そもそもの話、この国家魔術師養成校の養成課程について話をしよう。
魔術師という巨獣に対する回答ともいえる戦力を育成し、人類の生活区域の維持と拡大を任務とする軍への従事を目標にしている。
巨獣に対してとどめを刺すことのできる戦力であることの多い魔術師は部隊に作戦指揮を遂行させて排除する任を任される。
【雷】の魔術師も例外ではなく、遊撃部隊の作戦指揮を任せられるため、国家魔術師養成校では幹部としての資質を磨くことも求められているのである。
そのため、養成校着校時点で軍属となって学生部隊として編制され、学年ごとに軍属としての資質の育成や部下の指導、指揮の方法を学んでいくのである。
学生部隊は4つの大隊に分かれ、大隊の総隊長は4学年の学生が務める。
今回の演習のような行事では大隊ごとに競い合う形がとられ、1位の大隊には優秀大隊としての栄誉が与えられるので上級生たちは必死に演習に向け、自身や下学年の訓練に力を注ぐのである。
大隊は5つの中隊からなり、1中隊に8個小隊がある。
小隊には1学年5名、2学年5名、3学年4名の14名で編成されるのだ。
3学年以上は幹部学生として中隊長付になるものがいるために1,2学年より少なくなっている。

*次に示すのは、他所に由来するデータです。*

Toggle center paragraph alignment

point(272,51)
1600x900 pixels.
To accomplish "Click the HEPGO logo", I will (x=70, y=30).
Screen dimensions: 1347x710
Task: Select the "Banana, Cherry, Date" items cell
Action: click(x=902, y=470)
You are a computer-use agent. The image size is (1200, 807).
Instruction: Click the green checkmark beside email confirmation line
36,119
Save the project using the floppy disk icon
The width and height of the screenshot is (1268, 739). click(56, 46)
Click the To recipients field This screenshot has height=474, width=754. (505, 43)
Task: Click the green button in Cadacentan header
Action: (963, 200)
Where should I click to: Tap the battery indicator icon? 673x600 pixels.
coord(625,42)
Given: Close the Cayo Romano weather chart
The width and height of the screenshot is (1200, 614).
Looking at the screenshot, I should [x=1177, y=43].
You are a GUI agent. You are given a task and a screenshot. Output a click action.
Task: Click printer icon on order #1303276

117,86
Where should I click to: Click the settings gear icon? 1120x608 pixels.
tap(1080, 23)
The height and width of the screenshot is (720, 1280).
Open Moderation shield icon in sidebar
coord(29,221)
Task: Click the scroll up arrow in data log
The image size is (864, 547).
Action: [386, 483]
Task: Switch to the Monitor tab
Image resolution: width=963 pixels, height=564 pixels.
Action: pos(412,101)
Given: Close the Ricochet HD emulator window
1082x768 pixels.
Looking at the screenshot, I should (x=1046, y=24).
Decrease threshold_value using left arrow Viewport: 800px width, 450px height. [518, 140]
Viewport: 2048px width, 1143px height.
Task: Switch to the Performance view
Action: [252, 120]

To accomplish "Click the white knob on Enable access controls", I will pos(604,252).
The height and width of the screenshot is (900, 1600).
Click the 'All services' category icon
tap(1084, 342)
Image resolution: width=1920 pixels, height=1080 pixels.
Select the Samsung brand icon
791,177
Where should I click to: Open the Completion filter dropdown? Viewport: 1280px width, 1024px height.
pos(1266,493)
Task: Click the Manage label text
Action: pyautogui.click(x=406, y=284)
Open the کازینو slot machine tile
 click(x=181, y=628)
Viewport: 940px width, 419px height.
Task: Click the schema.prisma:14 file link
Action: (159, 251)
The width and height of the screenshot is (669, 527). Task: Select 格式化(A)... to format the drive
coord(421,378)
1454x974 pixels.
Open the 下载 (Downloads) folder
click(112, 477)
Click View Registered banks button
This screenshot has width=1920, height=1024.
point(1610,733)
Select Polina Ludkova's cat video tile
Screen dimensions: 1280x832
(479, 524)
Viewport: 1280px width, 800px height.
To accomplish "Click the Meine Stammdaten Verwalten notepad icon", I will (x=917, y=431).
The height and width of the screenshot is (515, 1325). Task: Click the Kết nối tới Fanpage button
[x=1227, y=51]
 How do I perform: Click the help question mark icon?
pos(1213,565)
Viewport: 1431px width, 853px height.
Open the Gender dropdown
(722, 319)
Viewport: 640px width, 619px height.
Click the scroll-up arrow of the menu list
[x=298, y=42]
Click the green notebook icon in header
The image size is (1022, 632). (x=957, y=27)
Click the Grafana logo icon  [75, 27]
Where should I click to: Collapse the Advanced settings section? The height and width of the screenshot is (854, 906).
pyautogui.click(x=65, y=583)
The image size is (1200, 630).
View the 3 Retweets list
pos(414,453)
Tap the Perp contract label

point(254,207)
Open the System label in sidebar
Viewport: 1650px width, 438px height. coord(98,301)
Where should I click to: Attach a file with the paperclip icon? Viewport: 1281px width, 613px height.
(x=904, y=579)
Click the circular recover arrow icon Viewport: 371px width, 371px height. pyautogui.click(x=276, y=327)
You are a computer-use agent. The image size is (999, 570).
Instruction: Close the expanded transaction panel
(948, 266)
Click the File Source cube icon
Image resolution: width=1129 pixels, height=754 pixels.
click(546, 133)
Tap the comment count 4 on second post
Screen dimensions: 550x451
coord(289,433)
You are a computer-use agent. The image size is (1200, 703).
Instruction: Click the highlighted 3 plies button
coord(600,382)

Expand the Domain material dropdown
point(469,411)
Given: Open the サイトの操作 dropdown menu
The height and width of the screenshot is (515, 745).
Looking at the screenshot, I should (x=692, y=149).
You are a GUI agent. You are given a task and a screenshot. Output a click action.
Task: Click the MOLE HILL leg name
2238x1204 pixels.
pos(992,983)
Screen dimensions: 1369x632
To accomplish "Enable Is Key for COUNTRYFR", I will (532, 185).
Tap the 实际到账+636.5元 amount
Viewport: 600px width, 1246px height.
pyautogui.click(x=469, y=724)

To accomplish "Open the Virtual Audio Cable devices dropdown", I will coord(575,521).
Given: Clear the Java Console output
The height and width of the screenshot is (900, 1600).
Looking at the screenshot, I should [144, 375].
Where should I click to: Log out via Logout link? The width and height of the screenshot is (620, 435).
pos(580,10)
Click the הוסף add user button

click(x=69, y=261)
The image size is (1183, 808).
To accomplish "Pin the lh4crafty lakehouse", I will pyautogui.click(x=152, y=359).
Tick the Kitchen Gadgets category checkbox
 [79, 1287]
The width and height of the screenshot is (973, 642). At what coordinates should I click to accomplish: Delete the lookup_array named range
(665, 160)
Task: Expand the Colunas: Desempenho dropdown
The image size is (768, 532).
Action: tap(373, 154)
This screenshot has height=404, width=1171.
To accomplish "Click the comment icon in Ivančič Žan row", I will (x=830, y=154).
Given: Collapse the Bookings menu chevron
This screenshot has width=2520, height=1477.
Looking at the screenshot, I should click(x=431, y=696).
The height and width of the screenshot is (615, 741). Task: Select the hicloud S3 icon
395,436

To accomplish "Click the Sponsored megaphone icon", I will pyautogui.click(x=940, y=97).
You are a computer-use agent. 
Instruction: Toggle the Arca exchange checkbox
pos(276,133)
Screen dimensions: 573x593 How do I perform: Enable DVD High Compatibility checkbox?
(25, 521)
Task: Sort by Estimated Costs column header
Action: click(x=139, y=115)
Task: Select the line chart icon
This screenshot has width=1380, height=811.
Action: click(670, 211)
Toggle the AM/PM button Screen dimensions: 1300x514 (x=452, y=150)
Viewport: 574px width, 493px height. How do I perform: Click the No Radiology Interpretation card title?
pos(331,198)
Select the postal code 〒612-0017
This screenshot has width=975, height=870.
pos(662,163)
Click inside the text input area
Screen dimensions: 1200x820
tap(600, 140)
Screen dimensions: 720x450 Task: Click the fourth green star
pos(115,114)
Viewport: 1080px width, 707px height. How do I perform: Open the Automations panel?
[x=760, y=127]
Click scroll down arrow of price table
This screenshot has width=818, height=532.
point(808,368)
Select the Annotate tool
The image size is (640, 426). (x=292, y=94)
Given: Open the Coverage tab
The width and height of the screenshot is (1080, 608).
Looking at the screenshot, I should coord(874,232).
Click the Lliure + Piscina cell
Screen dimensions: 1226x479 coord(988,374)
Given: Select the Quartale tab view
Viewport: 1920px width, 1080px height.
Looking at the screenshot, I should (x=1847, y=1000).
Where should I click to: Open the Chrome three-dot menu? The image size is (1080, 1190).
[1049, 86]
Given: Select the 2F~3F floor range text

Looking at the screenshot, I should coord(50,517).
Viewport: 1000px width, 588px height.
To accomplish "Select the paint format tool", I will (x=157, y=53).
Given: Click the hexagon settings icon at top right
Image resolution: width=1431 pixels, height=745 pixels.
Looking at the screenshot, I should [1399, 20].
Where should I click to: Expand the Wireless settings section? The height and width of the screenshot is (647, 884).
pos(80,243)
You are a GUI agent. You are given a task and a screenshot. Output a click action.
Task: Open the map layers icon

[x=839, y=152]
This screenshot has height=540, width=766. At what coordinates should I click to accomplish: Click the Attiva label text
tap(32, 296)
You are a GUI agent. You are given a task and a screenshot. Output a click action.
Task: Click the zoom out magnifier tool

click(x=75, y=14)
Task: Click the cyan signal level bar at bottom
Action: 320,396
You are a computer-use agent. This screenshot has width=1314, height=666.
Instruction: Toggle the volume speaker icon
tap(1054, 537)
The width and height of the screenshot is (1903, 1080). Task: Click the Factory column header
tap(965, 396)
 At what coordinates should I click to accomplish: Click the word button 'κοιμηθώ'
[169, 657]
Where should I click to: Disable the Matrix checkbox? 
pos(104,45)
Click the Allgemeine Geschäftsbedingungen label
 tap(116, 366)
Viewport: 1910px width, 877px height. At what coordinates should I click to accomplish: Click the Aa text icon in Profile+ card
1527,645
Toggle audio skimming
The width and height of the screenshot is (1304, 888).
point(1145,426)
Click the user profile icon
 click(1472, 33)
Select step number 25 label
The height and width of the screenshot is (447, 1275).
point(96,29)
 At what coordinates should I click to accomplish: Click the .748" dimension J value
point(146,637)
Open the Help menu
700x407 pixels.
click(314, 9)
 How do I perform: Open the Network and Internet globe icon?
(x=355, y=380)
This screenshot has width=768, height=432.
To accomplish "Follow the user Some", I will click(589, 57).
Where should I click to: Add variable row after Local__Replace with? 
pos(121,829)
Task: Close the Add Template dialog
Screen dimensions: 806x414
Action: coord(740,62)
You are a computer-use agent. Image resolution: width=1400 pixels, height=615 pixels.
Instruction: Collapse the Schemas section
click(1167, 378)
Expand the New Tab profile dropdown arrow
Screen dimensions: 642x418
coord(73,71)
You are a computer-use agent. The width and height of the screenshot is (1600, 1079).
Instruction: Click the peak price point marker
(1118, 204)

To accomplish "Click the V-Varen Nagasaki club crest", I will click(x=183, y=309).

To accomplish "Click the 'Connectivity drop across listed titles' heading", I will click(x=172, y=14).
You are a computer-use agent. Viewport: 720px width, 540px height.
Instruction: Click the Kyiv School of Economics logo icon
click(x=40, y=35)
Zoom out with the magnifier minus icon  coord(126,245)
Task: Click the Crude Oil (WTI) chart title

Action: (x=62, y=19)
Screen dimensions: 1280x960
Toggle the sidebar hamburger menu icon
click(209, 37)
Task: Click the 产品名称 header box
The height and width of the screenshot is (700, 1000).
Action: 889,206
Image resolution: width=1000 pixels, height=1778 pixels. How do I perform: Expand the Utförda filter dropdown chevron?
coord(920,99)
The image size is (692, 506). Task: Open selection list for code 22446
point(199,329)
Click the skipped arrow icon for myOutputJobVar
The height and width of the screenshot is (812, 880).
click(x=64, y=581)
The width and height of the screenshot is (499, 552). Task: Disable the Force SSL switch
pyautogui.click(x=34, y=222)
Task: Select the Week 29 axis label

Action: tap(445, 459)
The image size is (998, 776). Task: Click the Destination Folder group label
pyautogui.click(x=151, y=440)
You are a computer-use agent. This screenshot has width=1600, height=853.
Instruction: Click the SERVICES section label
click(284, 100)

そして訓練の内容は、48時間で指定ポイントまで大隊単位で移動後に小隊ごとに分かれて陣地形成と24時間の警戒を行う72時間にも及ぶ内容である。
特に警戒訓練は疲労が限界に達している状態で無作為に訪れる味方役の教官や、スパイ役の教官を確認できるかも試験される。
そんな体力の限界に挑むため、校外軍事行軍演習と呼ばれているのだ。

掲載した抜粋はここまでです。